Les questions d'apostasie, de conversion à une autre religion que l'islam ou le simple fait d'être athée, restent taboues au sein de la société tunisienne. L'opposition laïque a dû batailler durement pour que l'accusation d'apostasie ne soit pas incrite dans le droit.

La société tunisienne reste donc marquée par le poids de la religion. Le gouvernement a ainsi annulé, en septembre dernier, une circulaire qui interdisait à une femme de se marier civilement avec un non musulman. La commission propose aussi d'autoriser l'ouverture des commerces, notamment des cafés, pendant le mois de ramadan. Cela est aujourd'hui interdit pas une circulaire gouvernementale.
 

Bochra Belhaj Hmida
Bochra Belhaj Hmida, présidente de la Colibe tente de bousculer la société tunisienne sur les droits des femmes et des homosexuels.
Libre de droit
 
  • La défense des droits des homosexuels

"La Constitution consacre clairement le droit pour chaque personne à la protection de sa vie privée. L’Etat est donc en charge de protéger la sphère privée des citoyens, et donc leur vie sexuelle. Il n’y a rien de plus privé", souligne Wahid Ferchichi  juriste dans Inkyfada.com, blog tenu par des journalistes tunisiens.

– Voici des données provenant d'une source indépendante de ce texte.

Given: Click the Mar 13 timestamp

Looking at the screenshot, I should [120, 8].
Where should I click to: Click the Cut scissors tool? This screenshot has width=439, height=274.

Ce principe constitutionnel est pourtant bafoué dans la loi. L'article 230 du code pénal criminalise l'homosexualité, punie de trois ans de prison. Les personnes arrêtées pour homosexualité sont toujours obligées de subir des tests anaux. Cette loi pénale est donc anticonstitutionnelle, selon ce juriste. La Colibe propose donc de dépénaliser l'homosexualité mais le président Essebsi n'en fait pas une priorité.
 
  • L'abolition de la peine de mort

La peine de mort est inscrite dans le code pénal tunisien. Mais selon Amnesty International, plus de 77 personnes attendent leurs éxecutions dans le couloir de la mort même si aucune exécution n'a eu lieue depuis les années 1990. La commision présidentielle propose d'aller plus loin et d'inscrire définitivement l'abolition de la peine de mort dans la loi.